Keeping Your Head in the Game
by Linda Petlichkoff, Ph.D.
Keeping focused on the right things, at the right times is an important key to having a successful performance as a competitor.

Understand what you need to do to keep your head in the game!


When most athletes talk about improving play, they tend to focus their attention on physical skills, game strategies and getting themselves to "peak" at the right time of the season. Unfortunately, when athletes focus solely on these components, they are forgetting other key ingredients - proper sports nutrition, hydration and mental preparation. Athletes who fail to eat a proper diet and/or who do not stay hydrated during practice and games will lack the self-confidence they need to compete. Furthermore, they may engage in negative or self-destructive self-talk when they lack the energy to perform. Here are some exercise to help prepare yourself for success:

Reflect on Past Performance

You should write down why you felt so successful. What were you thinking about prior to competition? During competition? How confident did you feel going into the competition about physical and mental preparation? Contrast those notes with a situation in which you didn't do as well as you would have liked. What were the differences?

Know the Game Face

What level of stimulation (getting up for the game) do athletes need to perform their best? Ask yourself where you were over or under stimulated when you played poorly? Did you engage in positive self-talk when you played well? Did you focus on the performance rather than the outcome when you performed your very best?

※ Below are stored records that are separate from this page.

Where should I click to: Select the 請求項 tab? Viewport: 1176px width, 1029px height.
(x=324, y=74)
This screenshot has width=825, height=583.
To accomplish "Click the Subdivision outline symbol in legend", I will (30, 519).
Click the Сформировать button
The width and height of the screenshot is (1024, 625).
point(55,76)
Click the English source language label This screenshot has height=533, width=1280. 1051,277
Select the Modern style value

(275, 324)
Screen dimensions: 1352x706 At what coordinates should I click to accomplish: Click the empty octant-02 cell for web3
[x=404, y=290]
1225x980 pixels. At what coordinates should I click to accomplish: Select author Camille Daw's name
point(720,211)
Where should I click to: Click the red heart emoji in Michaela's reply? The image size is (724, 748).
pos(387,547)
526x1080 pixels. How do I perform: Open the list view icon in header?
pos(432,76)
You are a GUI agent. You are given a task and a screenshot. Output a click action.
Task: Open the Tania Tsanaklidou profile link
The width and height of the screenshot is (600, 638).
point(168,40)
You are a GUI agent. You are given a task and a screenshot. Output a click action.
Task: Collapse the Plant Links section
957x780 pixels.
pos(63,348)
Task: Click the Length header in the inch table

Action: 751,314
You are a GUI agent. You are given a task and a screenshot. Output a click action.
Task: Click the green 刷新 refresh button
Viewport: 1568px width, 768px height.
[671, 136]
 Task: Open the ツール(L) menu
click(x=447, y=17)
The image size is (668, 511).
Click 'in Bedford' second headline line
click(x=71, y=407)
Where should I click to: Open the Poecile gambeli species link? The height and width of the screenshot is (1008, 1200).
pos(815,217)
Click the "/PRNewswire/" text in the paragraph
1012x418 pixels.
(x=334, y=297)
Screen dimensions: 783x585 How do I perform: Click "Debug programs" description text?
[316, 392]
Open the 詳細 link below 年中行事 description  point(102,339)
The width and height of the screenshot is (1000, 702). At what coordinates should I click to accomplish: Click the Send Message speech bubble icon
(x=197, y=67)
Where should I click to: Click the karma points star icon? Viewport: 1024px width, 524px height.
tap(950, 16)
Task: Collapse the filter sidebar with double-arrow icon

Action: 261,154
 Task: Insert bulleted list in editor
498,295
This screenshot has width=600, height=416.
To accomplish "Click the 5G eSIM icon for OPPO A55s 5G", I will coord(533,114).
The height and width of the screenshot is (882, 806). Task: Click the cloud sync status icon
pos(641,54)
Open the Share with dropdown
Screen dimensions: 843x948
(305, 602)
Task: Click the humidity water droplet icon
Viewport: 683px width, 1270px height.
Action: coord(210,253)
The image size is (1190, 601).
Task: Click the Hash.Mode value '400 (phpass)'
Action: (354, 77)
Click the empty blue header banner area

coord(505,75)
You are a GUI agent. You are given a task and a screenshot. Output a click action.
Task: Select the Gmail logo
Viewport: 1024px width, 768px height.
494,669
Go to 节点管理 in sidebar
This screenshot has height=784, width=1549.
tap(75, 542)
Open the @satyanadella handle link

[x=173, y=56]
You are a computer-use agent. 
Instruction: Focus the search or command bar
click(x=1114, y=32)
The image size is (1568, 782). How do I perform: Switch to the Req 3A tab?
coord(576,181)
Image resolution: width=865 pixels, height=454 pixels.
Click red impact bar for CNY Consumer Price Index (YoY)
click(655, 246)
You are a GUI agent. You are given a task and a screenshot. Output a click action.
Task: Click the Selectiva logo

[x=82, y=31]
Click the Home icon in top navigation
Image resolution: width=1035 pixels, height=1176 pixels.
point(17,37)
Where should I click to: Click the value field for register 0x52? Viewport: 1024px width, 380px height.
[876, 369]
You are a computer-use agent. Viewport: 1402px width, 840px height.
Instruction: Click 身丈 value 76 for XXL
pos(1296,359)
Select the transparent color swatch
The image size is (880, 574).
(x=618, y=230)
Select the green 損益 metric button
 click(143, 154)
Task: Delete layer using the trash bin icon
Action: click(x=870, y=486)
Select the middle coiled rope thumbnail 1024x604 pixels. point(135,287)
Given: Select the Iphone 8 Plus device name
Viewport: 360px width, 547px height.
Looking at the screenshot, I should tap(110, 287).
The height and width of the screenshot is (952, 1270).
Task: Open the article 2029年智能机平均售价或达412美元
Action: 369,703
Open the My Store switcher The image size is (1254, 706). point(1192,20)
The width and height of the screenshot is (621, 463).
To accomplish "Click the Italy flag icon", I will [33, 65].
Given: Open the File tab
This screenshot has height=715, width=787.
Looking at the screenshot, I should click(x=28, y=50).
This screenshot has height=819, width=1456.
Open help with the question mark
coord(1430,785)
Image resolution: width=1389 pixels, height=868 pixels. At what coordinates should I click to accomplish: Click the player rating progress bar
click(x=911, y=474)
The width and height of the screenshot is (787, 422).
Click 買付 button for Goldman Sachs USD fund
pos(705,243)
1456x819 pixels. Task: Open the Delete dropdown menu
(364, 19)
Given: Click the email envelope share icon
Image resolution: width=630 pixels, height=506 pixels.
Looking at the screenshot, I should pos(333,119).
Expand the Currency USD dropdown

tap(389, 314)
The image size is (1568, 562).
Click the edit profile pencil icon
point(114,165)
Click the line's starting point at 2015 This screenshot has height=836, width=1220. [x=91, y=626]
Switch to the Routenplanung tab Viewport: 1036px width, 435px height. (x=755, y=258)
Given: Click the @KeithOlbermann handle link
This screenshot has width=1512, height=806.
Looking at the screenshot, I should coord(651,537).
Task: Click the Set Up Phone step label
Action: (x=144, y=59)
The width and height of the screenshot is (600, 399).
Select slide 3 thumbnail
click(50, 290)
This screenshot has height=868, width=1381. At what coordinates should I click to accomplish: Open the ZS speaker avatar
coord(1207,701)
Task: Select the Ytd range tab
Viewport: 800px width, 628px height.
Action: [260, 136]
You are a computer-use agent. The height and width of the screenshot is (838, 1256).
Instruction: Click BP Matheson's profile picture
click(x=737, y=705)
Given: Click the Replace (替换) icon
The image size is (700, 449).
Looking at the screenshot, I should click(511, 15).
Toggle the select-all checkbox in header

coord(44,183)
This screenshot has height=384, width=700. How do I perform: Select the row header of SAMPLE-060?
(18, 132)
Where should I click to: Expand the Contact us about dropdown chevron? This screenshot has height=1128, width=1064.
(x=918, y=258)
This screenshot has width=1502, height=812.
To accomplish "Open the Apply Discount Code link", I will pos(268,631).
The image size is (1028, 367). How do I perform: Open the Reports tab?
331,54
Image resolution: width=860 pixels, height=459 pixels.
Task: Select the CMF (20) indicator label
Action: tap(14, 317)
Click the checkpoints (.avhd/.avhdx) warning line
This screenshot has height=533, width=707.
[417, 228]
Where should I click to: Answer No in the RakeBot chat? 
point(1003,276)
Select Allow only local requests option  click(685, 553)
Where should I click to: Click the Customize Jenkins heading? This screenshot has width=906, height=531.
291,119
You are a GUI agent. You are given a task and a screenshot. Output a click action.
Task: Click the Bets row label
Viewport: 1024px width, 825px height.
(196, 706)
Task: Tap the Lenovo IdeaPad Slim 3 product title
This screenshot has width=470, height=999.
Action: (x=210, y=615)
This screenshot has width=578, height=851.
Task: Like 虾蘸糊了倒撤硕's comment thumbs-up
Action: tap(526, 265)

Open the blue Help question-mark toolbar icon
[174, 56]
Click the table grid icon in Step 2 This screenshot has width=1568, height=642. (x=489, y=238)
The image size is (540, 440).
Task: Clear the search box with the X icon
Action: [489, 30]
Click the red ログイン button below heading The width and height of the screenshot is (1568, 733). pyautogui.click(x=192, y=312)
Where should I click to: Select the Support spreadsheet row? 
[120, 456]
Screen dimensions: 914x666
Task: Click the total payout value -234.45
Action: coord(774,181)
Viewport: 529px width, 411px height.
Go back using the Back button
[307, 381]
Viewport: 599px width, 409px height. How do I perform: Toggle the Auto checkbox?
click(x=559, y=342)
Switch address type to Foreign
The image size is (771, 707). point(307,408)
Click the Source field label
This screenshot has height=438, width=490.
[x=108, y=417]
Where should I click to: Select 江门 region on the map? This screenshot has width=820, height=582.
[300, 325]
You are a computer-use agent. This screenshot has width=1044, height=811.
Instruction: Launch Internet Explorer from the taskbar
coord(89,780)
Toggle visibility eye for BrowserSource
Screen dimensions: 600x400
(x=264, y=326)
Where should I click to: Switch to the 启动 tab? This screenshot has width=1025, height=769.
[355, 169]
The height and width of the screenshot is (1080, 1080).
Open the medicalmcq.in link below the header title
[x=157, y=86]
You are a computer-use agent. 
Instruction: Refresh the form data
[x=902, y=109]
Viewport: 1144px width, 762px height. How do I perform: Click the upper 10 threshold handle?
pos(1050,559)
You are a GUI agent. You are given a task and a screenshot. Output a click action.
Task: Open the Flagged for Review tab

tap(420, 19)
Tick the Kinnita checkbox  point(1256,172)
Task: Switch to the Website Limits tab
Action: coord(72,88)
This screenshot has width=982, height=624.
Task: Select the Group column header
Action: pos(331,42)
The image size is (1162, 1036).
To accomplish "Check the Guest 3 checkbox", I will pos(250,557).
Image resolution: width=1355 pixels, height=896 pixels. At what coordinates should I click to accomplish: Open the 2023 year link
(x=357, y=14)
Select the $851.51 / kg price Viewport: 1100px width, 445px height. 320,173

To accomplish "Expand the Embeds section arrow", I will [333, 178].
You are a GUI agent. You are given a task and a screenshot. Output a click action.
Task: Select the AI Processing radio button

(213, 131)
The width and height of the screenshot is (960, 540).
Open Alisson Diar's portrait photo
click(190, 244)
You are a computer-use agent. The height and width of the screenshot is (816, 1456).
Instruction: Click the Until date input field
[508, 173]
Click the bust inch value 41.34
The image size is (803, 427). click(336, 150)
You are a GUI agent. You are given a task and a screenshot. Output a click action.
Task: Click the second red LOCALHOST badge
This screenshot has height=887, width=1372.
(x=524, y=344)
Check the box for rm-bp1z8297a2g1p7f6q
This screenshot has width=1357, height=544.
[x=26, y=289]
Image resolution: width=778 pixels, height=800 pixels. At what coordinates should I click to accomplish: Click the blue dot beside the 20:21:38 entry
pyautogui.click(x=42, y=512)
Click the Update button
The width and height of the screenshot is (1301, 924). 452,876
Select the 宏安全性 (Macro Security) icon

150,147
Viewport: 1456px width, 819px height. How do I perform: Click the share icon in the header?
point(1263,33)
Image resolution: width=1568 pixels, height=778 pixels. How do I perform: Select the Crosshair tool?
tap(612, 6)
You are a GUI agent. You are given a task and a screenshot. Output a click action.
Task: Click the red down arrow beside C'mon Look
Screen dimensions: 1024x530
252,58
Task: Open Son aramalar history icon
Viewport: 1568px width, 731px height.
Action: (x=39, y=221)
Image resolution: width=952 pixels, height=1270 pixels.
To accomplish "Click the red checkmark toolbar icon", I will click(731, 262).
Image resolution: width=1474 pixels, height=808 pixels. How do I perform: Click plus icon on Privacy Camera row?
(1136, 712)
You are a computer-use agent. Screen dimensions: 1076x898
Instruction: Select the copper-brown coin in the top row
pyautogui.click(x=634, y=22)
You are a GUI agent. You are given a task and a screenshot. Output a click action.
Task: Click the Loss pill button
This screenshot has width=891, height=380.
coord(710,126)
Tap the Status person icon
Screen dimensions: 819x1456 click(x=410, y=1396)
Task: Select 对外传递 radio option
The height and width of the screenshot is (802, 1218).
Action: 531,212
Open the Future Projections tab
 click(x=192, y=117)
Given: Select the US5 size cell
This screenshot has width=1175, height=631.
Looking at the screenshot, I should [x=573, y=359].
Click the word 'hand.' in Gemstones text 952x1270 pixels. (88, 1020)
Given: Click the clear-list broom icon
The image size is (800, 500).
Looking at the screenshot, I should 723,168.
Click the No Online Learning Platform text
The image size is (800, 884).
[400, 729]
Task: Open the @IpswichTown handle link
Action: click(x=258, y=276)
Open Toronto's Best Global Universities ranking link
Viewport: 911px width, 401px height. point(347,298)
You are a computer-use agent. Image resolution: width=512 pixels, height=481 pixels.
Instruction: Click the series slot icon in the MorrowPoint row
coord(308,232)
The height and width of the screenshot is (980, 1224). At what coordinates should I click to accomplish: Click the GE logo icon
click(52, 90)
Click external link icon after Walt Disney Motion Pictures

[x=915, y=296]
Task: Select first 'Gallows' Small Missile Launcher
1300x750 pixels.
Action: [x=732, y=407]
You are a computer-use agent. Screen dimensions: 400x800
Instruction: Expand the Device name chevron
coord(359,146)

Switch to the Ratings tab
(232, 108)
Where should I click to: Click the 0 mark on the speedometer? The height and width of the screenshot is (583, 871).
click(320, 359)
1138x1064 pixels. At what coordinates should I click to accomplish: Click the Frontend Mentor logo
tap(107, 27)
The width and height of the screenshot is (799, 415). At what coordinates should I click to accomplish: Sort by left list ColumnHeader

Keep a Sports Journal or Training Log

Journals provide a mechanism for you to write down information specific to different aspects of your preparation. The components that you choose to evaluate may differ from other athletes and that is okay! It is a personal account of your performance and/or lack of success.

Focus on Things You Can Control

Often, athletes worry about things that they can't control (officials, crowd or opponents). That kind of worry just interferes with performance. Instead, focus on things like physical and mental training, eating a proper diet prior to competition and staying hydrated.

Practice Positive Self Talk

Do you know an athlete who is their own worst enemy or biggest fan? Draw a vertical line down the center of a piece of paper. On the right side, jot down everything you say that is negative with regard to performance, practice and competition. On the left side, you should jot down everything that is positive. Repeat this for a few days. What did you find out about yourself? Look for ways that you can turn a negative into a positive.

Individualize Your Program

Ask yourself the following questions to help personalize your own program:

  • Have I eaten enough today to give me the energy I need?
  • Have I had enough fluids so I can perform my best?
  • What can I do to learn to relax, control my anxiety level, use mental imagery or engage in positive self-talk?
  • How prepared do I feel?
  • What do I need to do to get the most out of my training?

Note: Used with permission Gatorade Sports Science Institute. Linda Petlichkoff is a professor of Kinesiology at Boise State University.